She had become, according to the Life reporter, ‘a haggard wreck’. Brigitte, her child, was placed for a time with a family who took in paying guests in Chatel, a village in Haute-Savoie. She went to school in the village and was seen occasionally on the ski slopes in winter. Those who knew who she was whispered about the mother, the Marilyn Monroe of her day. There were even those who sympathized. According to the French novelist and Nobel Prize winner Patrick Modiano, Corinne, or ‘my sister Corinne’ as he referred to her, doubtless with his own childhood and dubious father in mind, ‘was in a certain sense a victim of her father’s adventure … an adventure which was nothing in comparison to that of Rebatet or Brasillach’. Modiano, who has created several fictional characters based on Corinne, has pointed out that her father hailed from the political left and was surrounded by Jews in his close family: his brother-in-law Théodore Fraenkel was Jewish, as was his father Julien’s third wife, Antonina Silberstein.

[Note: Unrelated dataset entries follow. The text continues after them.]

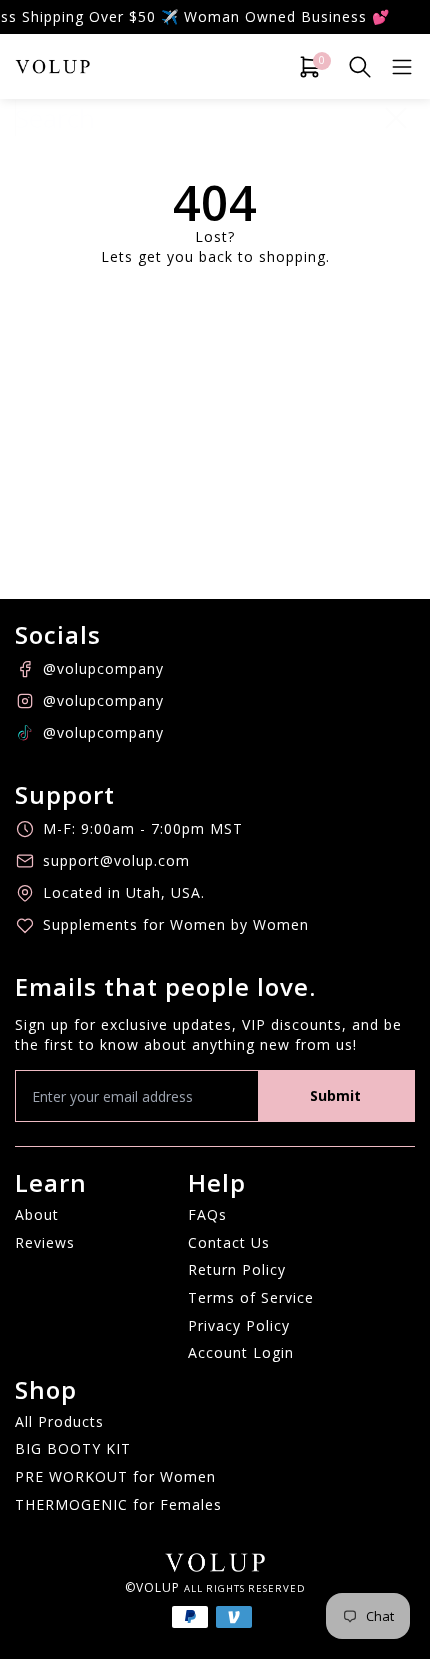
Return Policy (237, 1269)
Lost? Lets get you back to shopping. (215, 246)
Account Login (241, 1352)
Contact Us (229, 1242)
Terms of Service (251, 1297)
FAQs (207, 1214)
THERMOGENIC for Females (118, 1504)
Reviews (45, 1242)
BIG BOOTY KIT (73, 1448)
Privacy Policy (239, 1325)
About (37, 1214)
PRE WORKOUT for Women (115, 1476)
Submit (335, 1095)
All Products (59, 1421)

He was led astray into collaboration through a weakness of character and taste for the easy life and a need for money – money which he shared as he was generous in intervening with the Germans to save lives. Fascists like Rebatet and Brasillach hated him and considered him pro-Jewish. Luchaire seemed to me representative of a certain atmosphere and troubled world of Paris in the Occupation, caught up in the black market and which my own father unfortunately was part of in the scheme of things. Luchaire paid for his thoughtlessness with his life.

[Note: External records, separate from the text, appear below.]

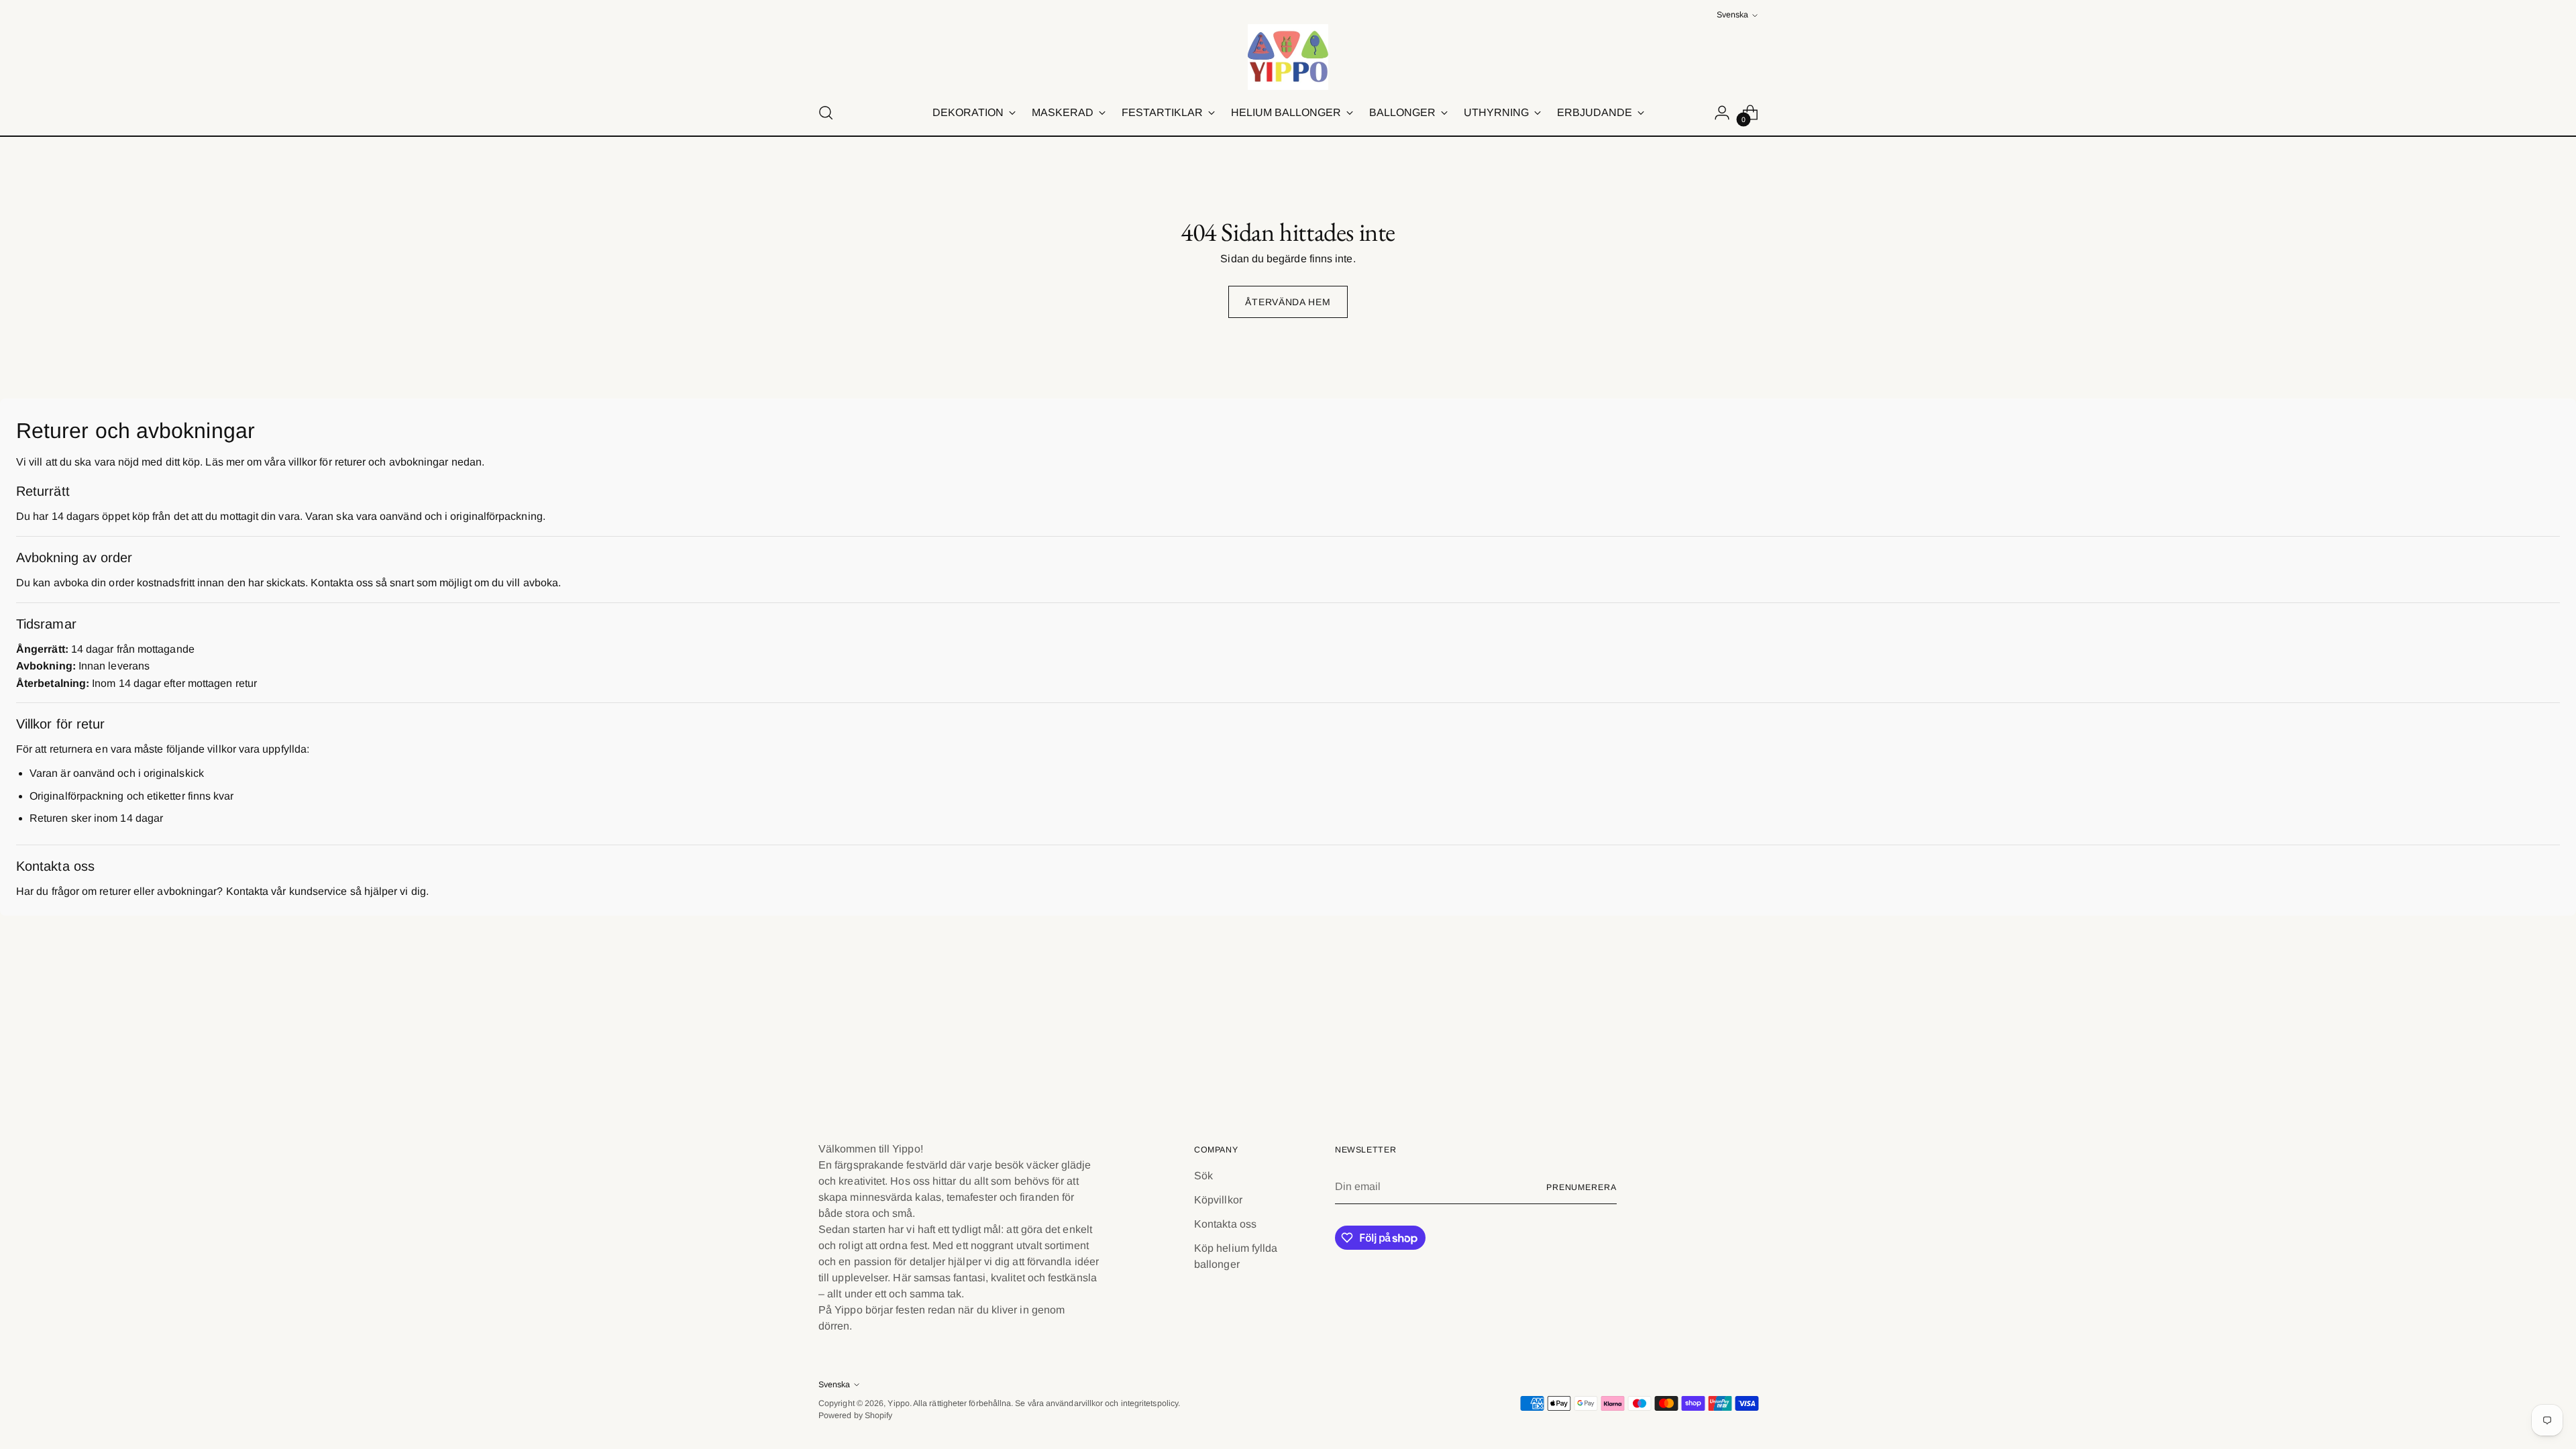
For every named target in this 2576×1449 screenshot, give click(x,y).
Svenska (1732, 14)
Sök (1203, 1175)
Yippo (898, 1403)
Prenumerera (1581, 1187)
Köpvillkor (1218, 1199)
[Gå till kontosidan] (1722, 112)
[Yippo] (1288, 57)
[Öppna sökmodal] (825, 112)
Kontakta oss (1225, 1224)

While the trials attempted to offer justice for those who would never return, the women who had survived often needed more. Early in 1946 the young death-march survivor and résistante Jacqueline Marié married Guy Fleury, fellow resister, and her first child was born later that year. ‘I saw this not only as a sign of life but as a snub to the Germans. Of all the things that the Germans did, I can never forgive them for what they did to children,’ she said.
She and her brother, Pierre Marié, went on to have five children each, and today, as Mme Fleury, she has grandchildren and greatgrandchildren, not only a source of enormous pride but a critical part of her recovery. ‘When I first returned in 1945 nobody wanted to hear our stories. So after three attempts I stopped. But then I started speaking to my infant son and eventually (in 1961) I started going into schools and since then have never stopped talking about what happened.’ Never forget and always bear witness, the twin mantras which motivated many of those who, like her, became involved in the running of ADIR (she is, at time of writing, its President). But as Jacqueline d’Alincourt explained, it was difficult for most of them to talk because it was, quite simply, ‘an unspeakable experience. We had no words to express it. Little by little, however, the wall of silence that imprisoned us cracked. Some were bold enough to ask us what happened. The need to speak, to stave off oblivion, became obvious. I still hear the scream of a companion being trucked off to the gas chamber: “Tell it to the world!” Those words will forever echo in my mind.’